July: salvia, achillea, verbena bonariensis, lilies, grasses starting to move.
August–September: dahlias, crocosmia, Japanese anemones, hydrangeas.
Annuals throughout: cosmos, cornflowers, snapdragons, ammi — to fill gaps and extend colour.
Choose a palette and stick to it just enough
A colour scheme does not have to be rigid, but it helps enormously. When it comes to red, for example, it has to be the right red — an oriental poppy in tropical red clashed horribly in my hot border, while a self-seeded dark plum poppy was magnificent.
I narrow my plant list by colour first, then by flowering time, then by growing conditions. That usually reduces an overwhelming shortlist to something manageable.
Mix structure plants, fillers and long-season workhorses
A border needs different types of plants doing different jobs:
- Structure plants — roses, grasses like stipa gigantea, shrubs. These give the border its shape even when they are not flowering.
- Workhorses — geraniums, geums, nepeta, penstemon. Plants that flower for months and do not need constant attention.
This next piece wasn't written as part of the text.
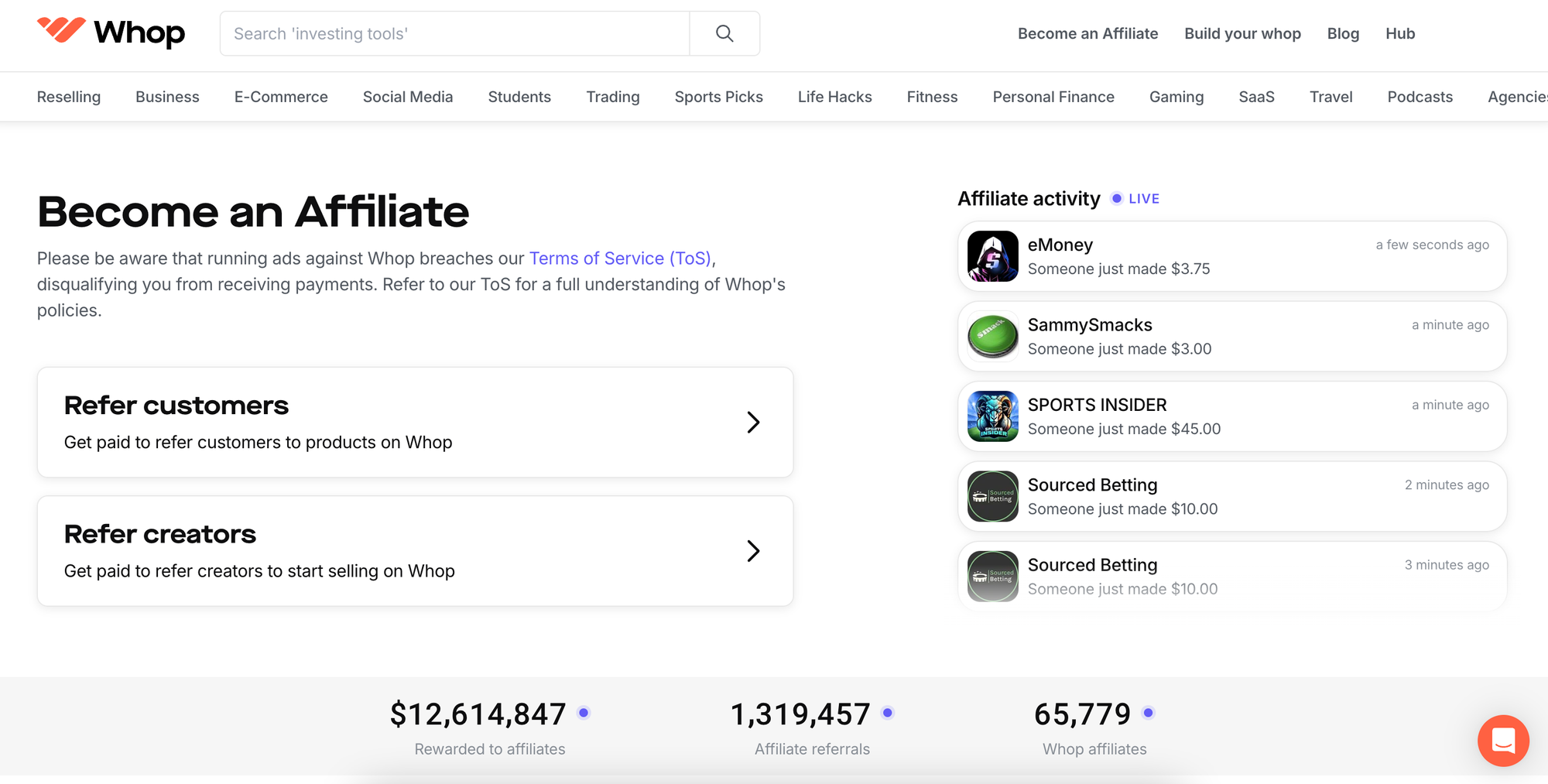Select the Sports Picks category
This screenshot has height=784, width=1548.
tap(718, 97)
- Seasonal stars — peonies, alliums, dahlias. Spectacular but short-lived. They carry the border for a few weeks each.
- Fillers — annuals like cosmos, cornflowers, snapdragons. Fast, cheap, and perfect for plugging gaps while perennials establish.
Accept the need to move things around
No border is right on the first attempt. Plants end up in the wrong place, grow bigger than expected, or simply do not perform. I have moved things around more times than I can remember, and doing it sooner rather than later is always better.
The gladioli in my hot border looked wrong from the start — they did not blend in and made everything in front of them flop over. Sometimes you just have to admit a plant is not working and take it out.
What I learnt from borders that worked and borders that did not
- Year one will not look finished. Perennials need time. Fill the gaps with annuals and dahlias.
- August is the hardest month to keep interesting. Dahlias, crocosmia and Japanese anemones are essential.
- Too many plants that flower at the same time creates a peak followed by nothing.
- Mulching matters more than I thought — it protects roots in winter and keeps moisture in summer.
- Grasses add movement and structure that flowers alone cannot.
- I need perennials that just get on with it. If a plant cannot survive winter without special protection, it is probably not worth the effort in my garden.
If I were starting again from nothing
If I had a bare border and needed to fill it from scratch, here is what I would do:
Starting from nothing
Spring bulbs first: tulips, daffodils, alliums. Instant colour while everything else establishes.
One flowering shrub: a camellia, rhododendron, lilac or small cherry tree for structure.
Two or three repeat-flowering roses.
At least one peony — buy at flowering maturity, not bare root.
Fast-growing perennials: geum Totally Tangerine, nepeta, salvia caradonna, geranium Rozanne, achillea, verbena bonariensis, Japanese anemones, hydrangeas.
Grasses: stipa tenuissima and stipa gigantea for movement.
Dahlias for late summer.
Annuals: cosmos, cornflowers, ammi, snapdragons — to bulk it all out while the perennials grow.
The best border I have ever made took three years. Year one was annuals and hope. By year three, it felt like the garden I had always wanted.